La foule approuva à grands cris.
– Récemment, nous autres, jeunes sathœs, avons appris à connaître nos émotions. La colère, la joie, la tristesse sont des réactions naturelles au monde qui nous entoure. Et nous entendons bien les exprimer ! Nous avons compris que nos tâches n’étaient pas distribuées équitablement et que si nous voulions obtenir la justice, il faudrait la réclamer par la force ! Nous ne nous cacherons plus ! Nous ne continuerons pas à souffrir en silence ! Les hauts gradés n’auront pas d’autre choix que de nous écouter !
Une vague d’euphorie parcourut l’assemblée. Il était temps de conclure avec puissance :
– Il n’est plus l’heure de manifester calmement. La violence semble être le seul langage qu’iels veuillent bien comprendre. À chaque coup que le Conseil portera, nous le leur rendrons. À chaque pas qu’iels tenteront d’endiguer, nous en ferons deux. Et demain, mes adelphes, nous serons à leur porte et iels devront faire un choix : nous ouvrir ou être balayés !
La clameur de l’auditoire s’intensifia encore.
Le discours terminé, la foule s’éparpilla. Certains, plus réticents, retournèrent discrètement à leur tâche. Les autres s’en allèrent dans le désert, motivés à rejoindre immédiatement le Lac Central.
Quand je fis finalement face aux trois dirigeants, le grand me cracha au visage :
– Tu te crois si important, microbe. Le Conseil t’écrasera.
– Et toi tu te crois puissant simplement parce que tu es référent. Pourtant ta force n’est rien face à une foule d’exécutants enragés.
Iel serra les dents avec un air féroce, respirant comme un bœuf. On l’eût dit sur le point de charger.
le deuxième, qui avait l’air plus réfléchi, me dit que mes paroles étaient bien belles mais qu’elles n’avaient aucune emprise sur elleux et qu’iels ne se plieraient jamais à mes prévisions. Je lui répondis qu’en faisant preuve de résistance, iels avaient déjà accompli mon désir.
Le fait d’être ainsi à ma merci ne leur plaisait pas du tout. Et, à vrai dire, je n’en éprouvais aucun sentiment de jouissance non plus. Pourtant, j’eusse cru le contraire. Vaincre les suppôts du Conseil eût dû me remplir d’allégresse. Au lieu de cela, j’avais pitié de ces sathœs.

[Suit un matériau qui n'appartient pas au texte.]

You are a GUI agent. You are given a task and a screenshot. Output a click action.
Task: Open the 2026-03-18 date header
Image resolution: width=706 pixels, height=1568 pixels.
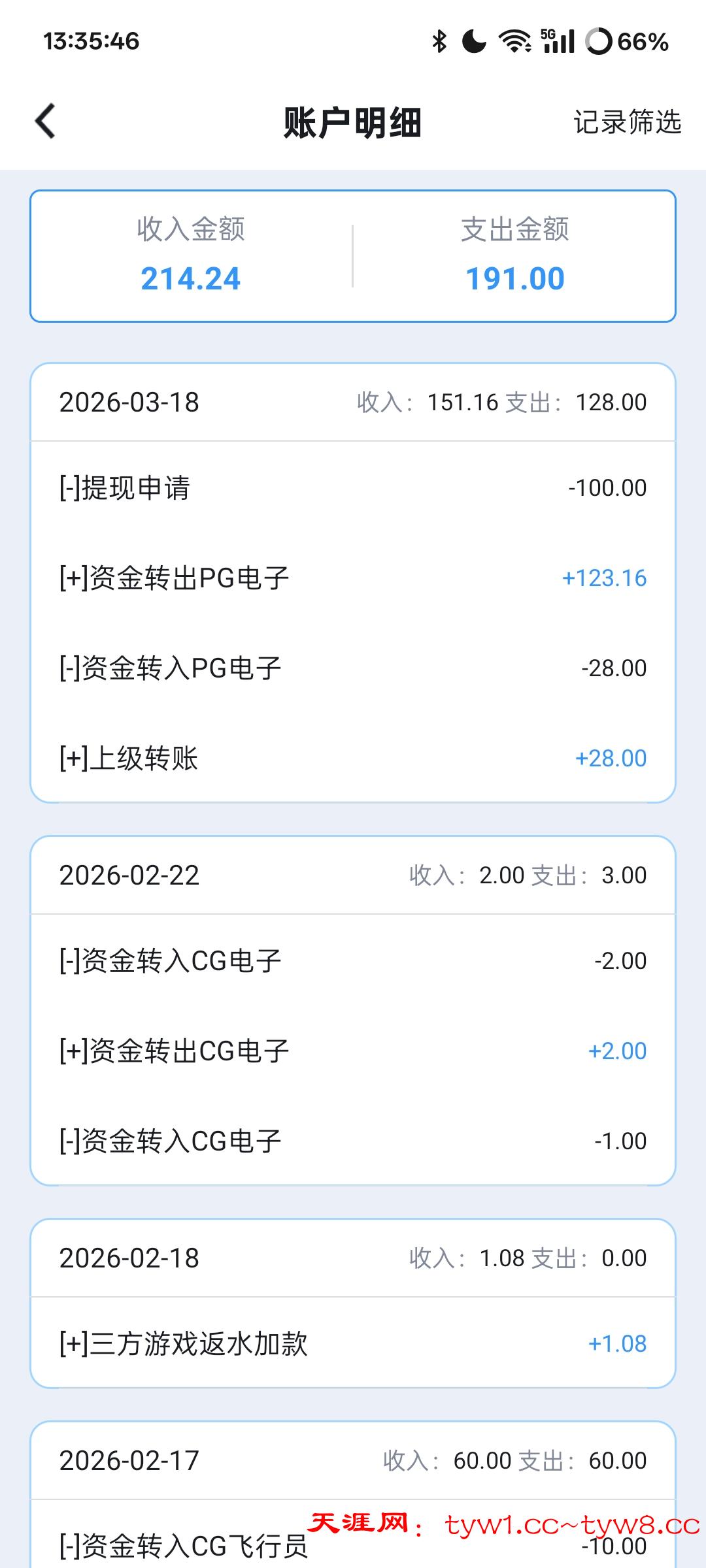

Tandis que ces deux-là fulminaient et tentaient d’échapper à leur prison de pierre, le conseiller bleu gardait les yeux baissés et le visage fermé à toute expression.
– Qu’est-ce qui vous tourmente ? lui demandai-je avec prévenance.
– J’ai été vaincu par un gamin et j’ai failli à mon devoir, énonça-t-iel froidement.
– Vous vous êtes bien battu, lui fis-je remarquer. Mais même le plus brave ou le plus fortx ne pourrait vaincre notre soif de liberté.
Iel émit un rire résigné.
– Je suppose que tu as raison.
Les autres désapprouvèrent.
– Ne m’en voulez pas, je n’en avais pas contre vous. Vous serez libres dans peu de temps et si le cœur vous en dit, nous vous accueillerons avec plaisir dans le groupe. Sachez que même si vous vous y refusez, vous bénéficierez des fruits de notre révolution, au même titre que tous. Référents, conseillers et exécutants : nous sommes les mêmes. Vous avez ma bénédiction, mes chers adelphes.
Avant de m’en aller et de faire mes adieux à Tamiaki et à ses camarades restés sur place pour établir une stratégie, je demandai à un sathœ de ne les libérer sous aucun prétexte, pas avant que le Conseil ne tombât. Iels ne devaient pas leur faire parvenir d’informations.